Une « disruption » relative et paradoxale

Yannick Fondeur montre que les plateformes de freelancing revendiquent une « disruption » des ESN, mais qu’elles reproduisent souvent leurs logiques : intermédiation, commissions, segmentation du marché. Elles mettent en avant la transparence et la sécurisation juridique comme arguments commerciaux, mais leur modèle économique repose sur des marges similaires à celles des intermédiaires traditionnels.
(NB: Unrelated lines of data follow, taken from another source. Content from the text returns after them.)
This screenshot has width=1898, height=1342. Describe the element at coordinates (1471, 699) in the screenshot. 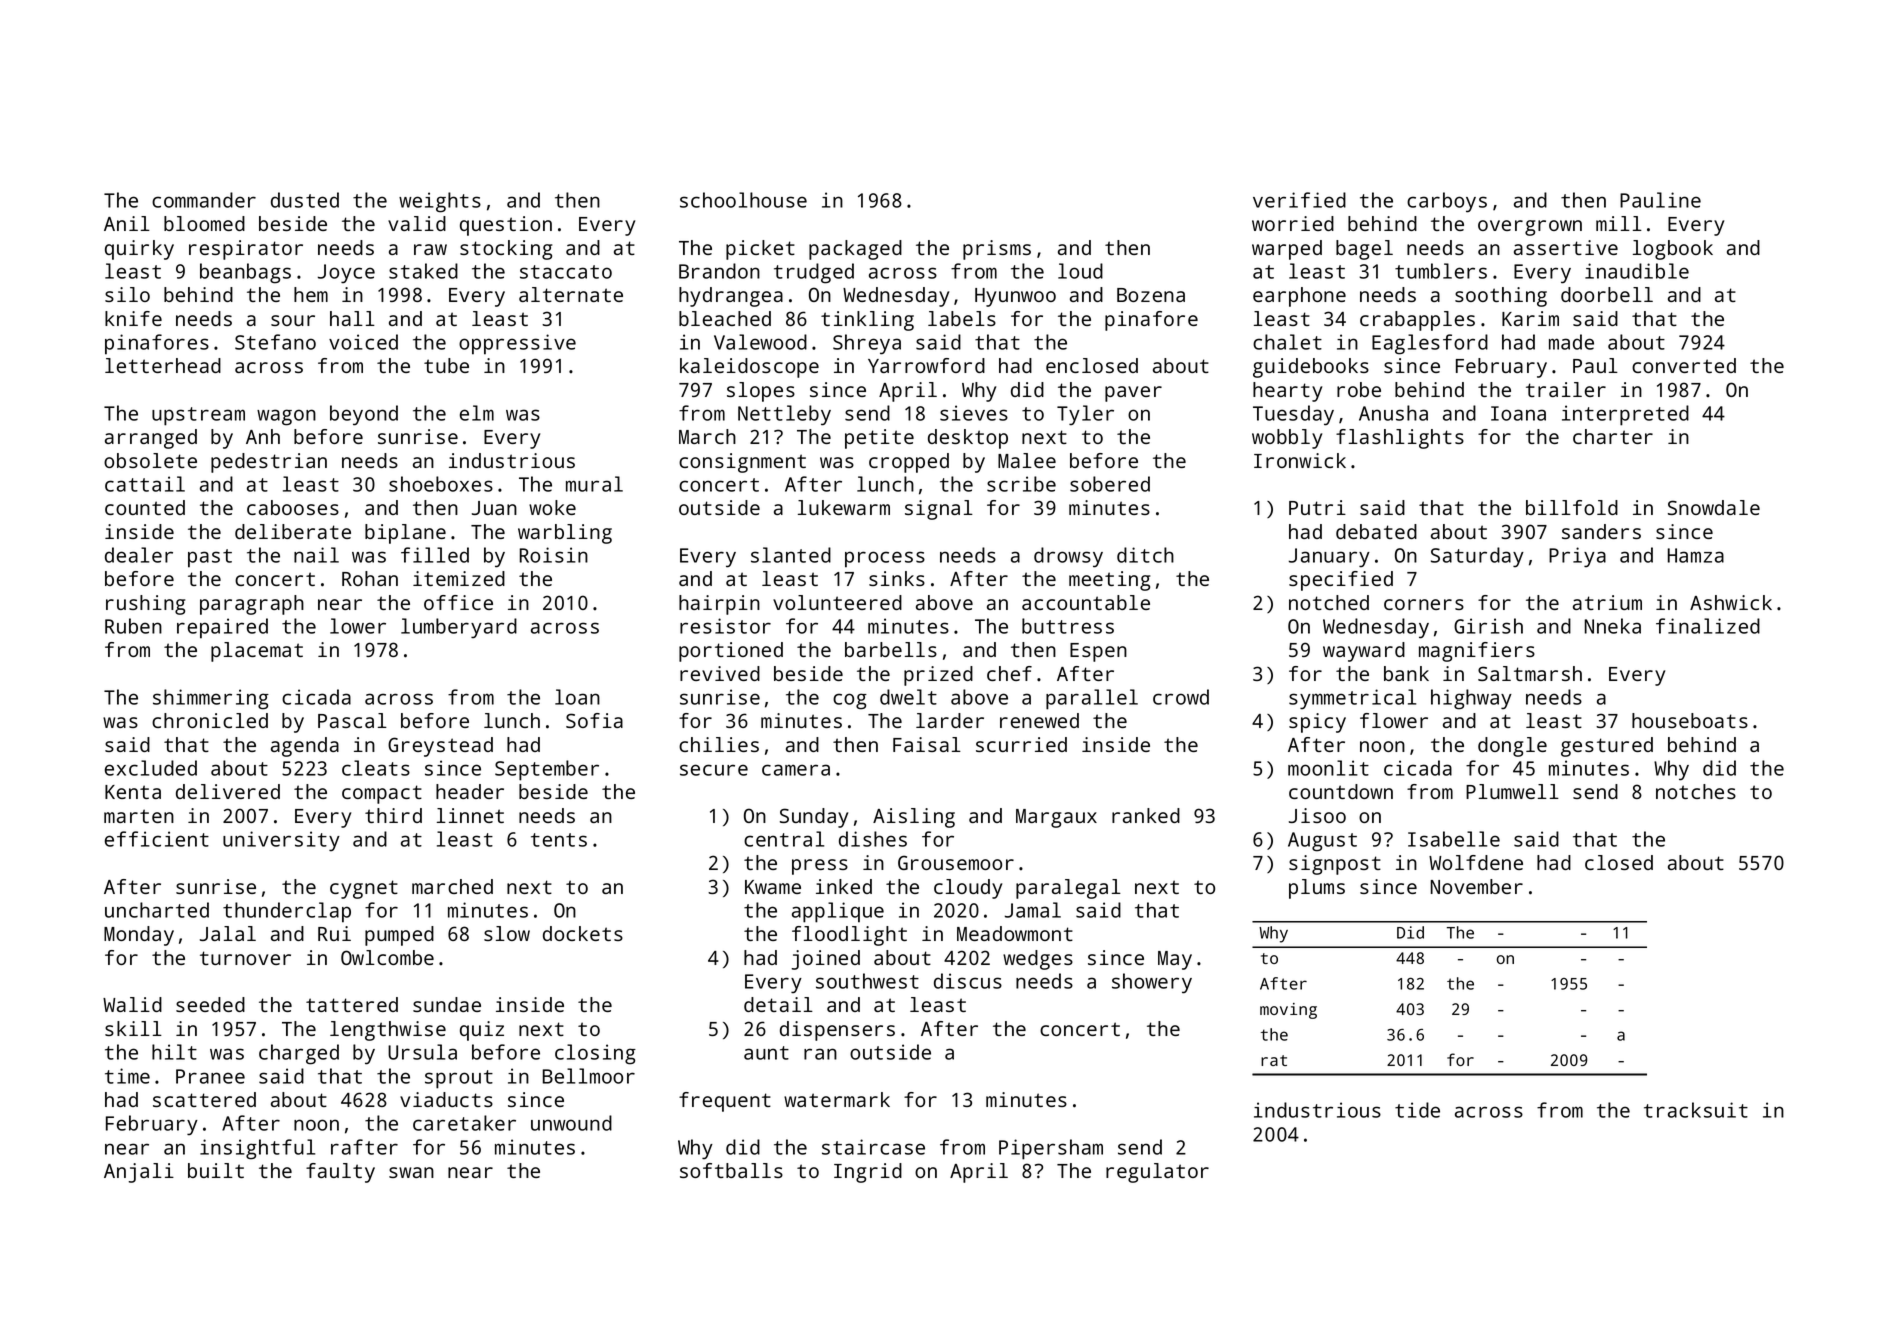

I see `highway` at that location.
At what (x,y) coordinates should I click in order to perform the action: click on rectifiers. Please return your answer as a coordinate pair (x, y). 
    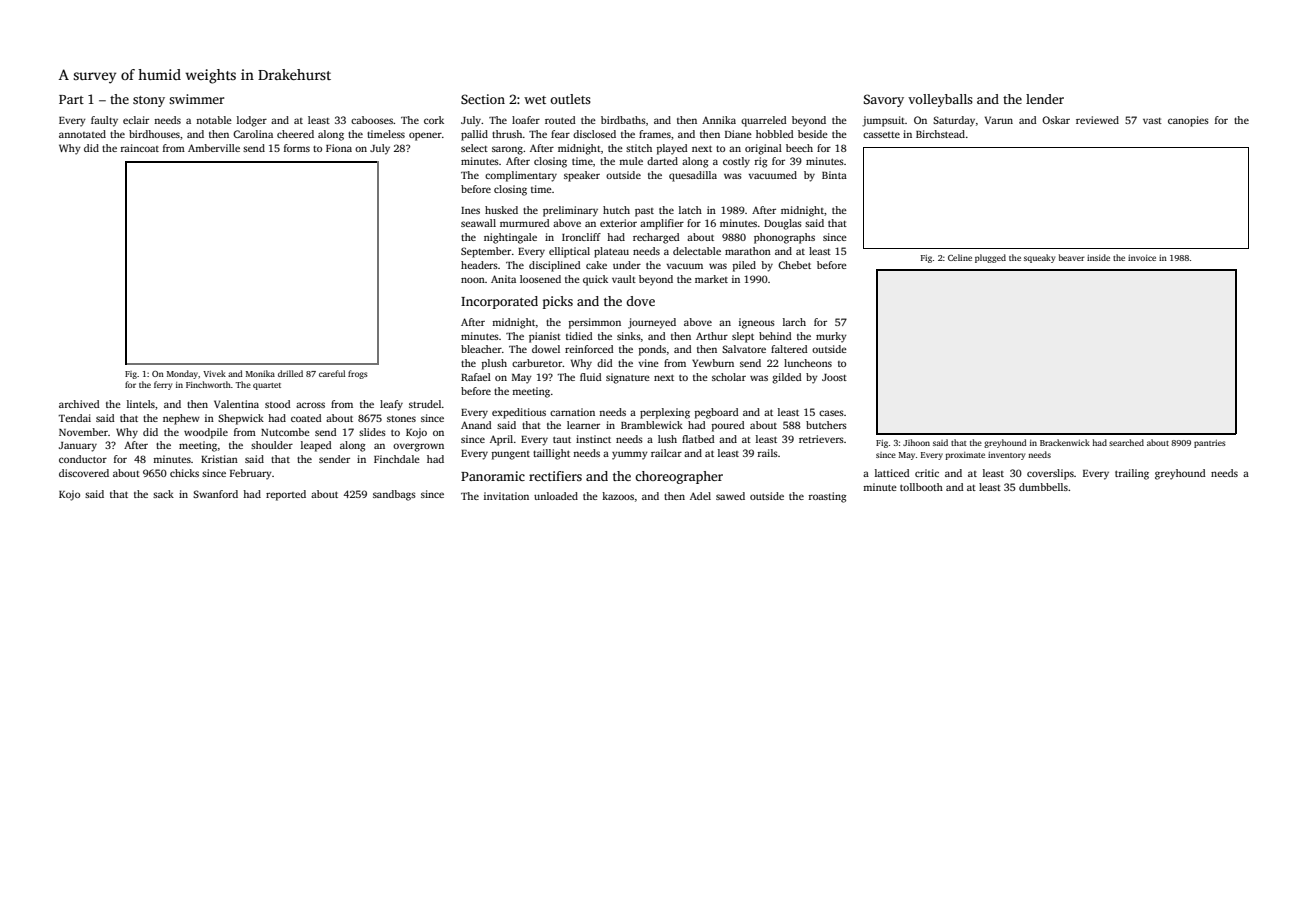
    Looking at the image, I should click on (555, 476).
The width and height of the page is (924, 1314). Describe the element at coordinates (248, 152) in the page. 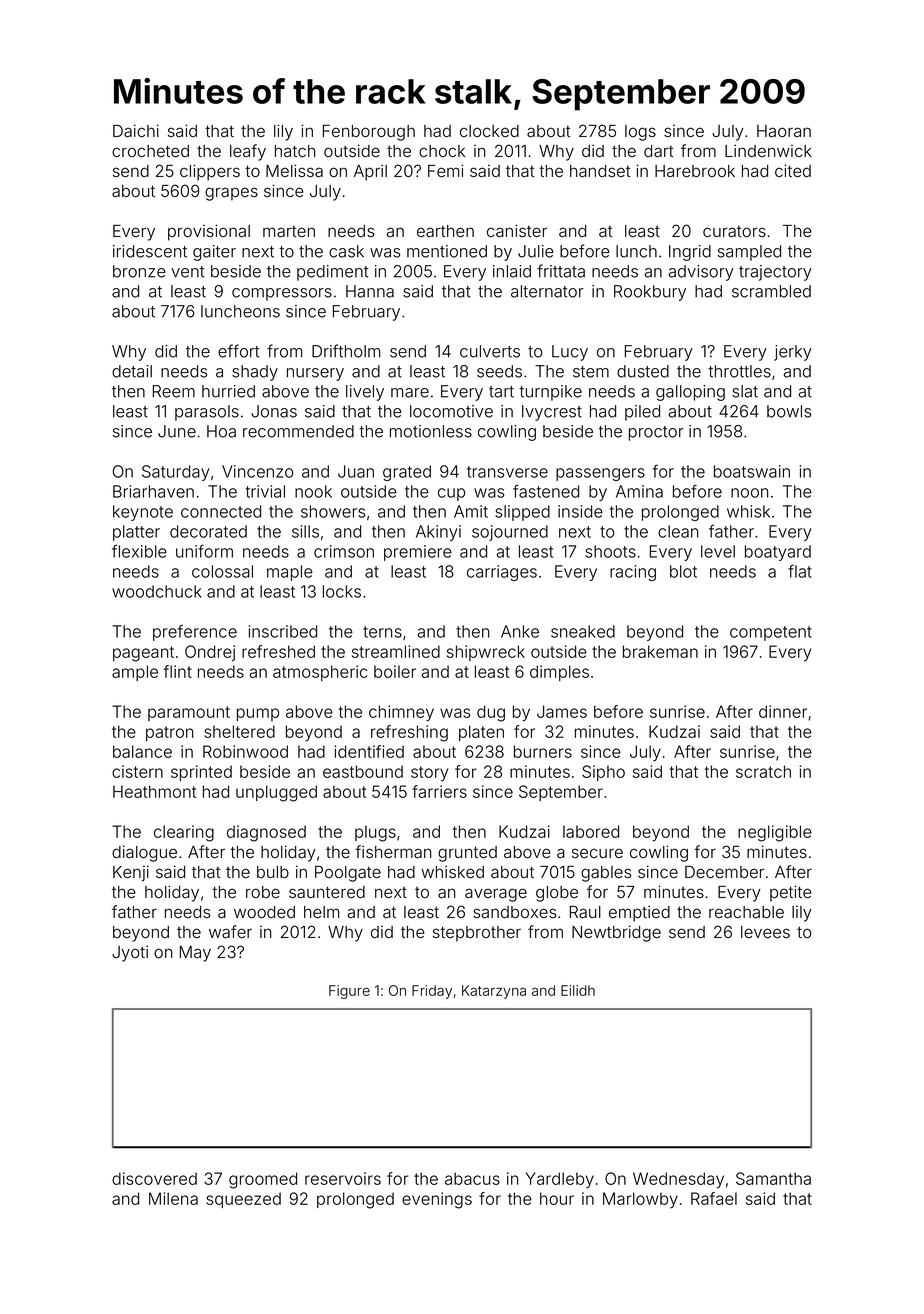

I see `leafy` at that location.
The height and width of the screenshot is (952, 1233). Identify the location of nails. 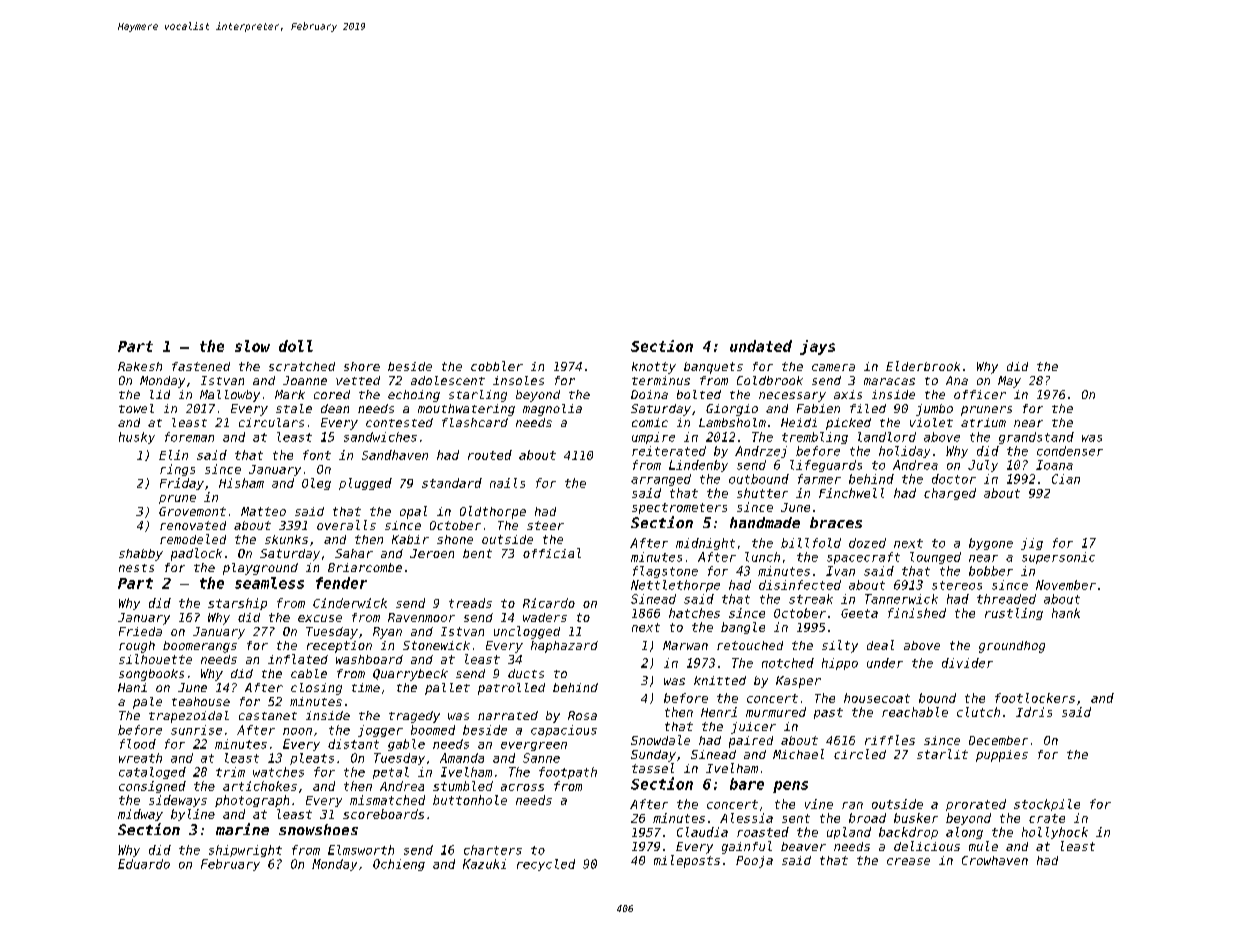
(507, 483).
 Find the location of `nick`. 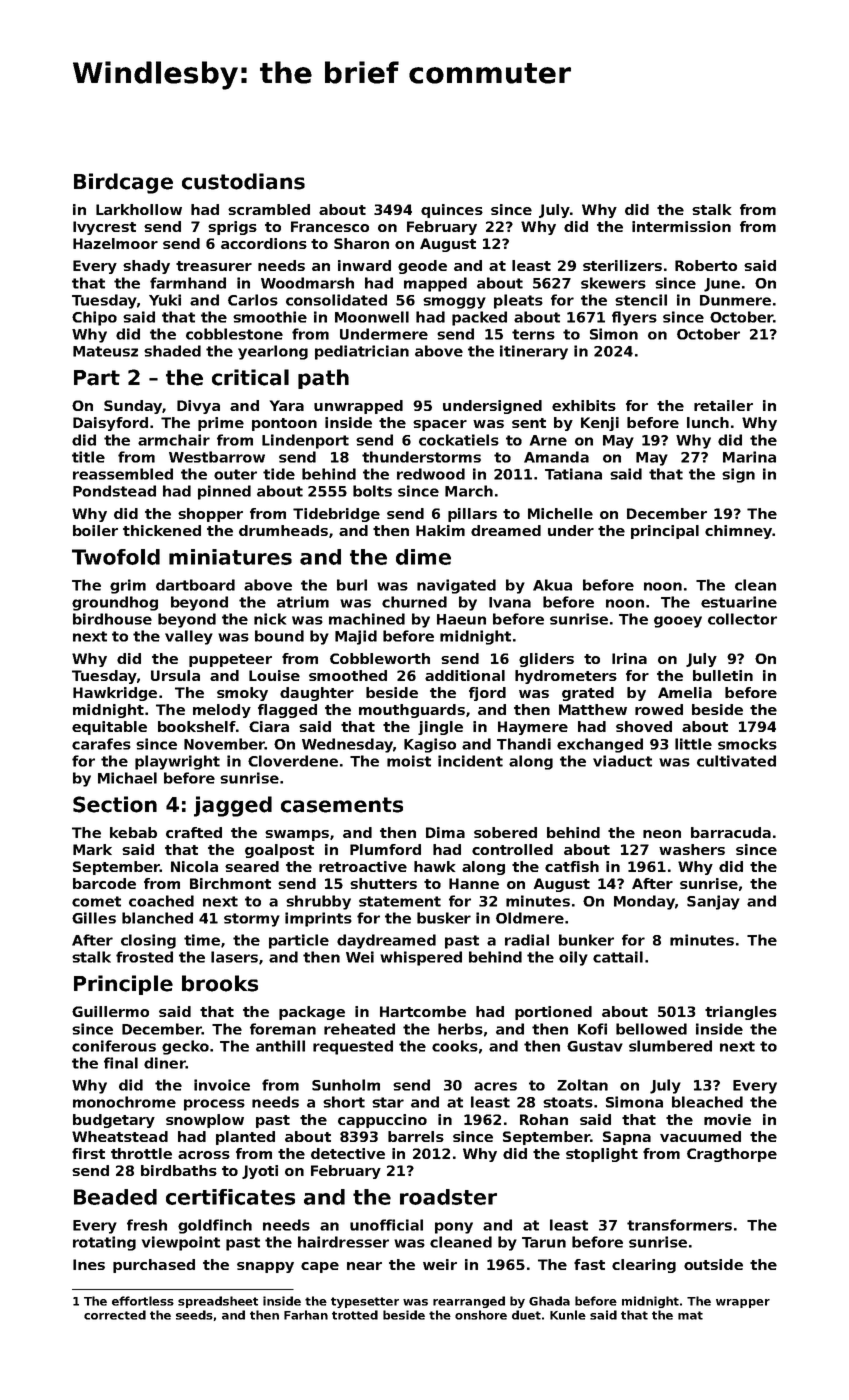

nick is located at coordinates (270, 619).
Dans les services à la personne, on observe une dynamique comparable. Les plateformes ne cherchent pas à remplacer les structures existantes, mais à collaborer et parfois à les outiller. Elles digitalisent l’intermédiation sans fragmenter le travail, et revendiquent une meilleure lisibilité des statuts et des flux financiers. Là encore, la logique est celle d’une réintermédiation, non d’une désintermédiation.

Conclusion

Ainsi cette étude et son auteur nous invitent à sortir du prisme réducteur de l’ubérisation. Elle montre que la plateformisation peut s’inscrire dans une logique contractuelle, durable et professionnalisée — loin du modèle des micro-tâches précaires. Le secteur des services à la personne, par la nature de ses prestations, son encadrement réglementaire, et son tissu d’acteurs historiques, semble suivre cette voie.

Il est temps de reconnaître que toutes les plateformes ne se valent pas. Et que certaines peuvent contribuer à renforcer la qualité du travail, plutôt qu’à l’éroder.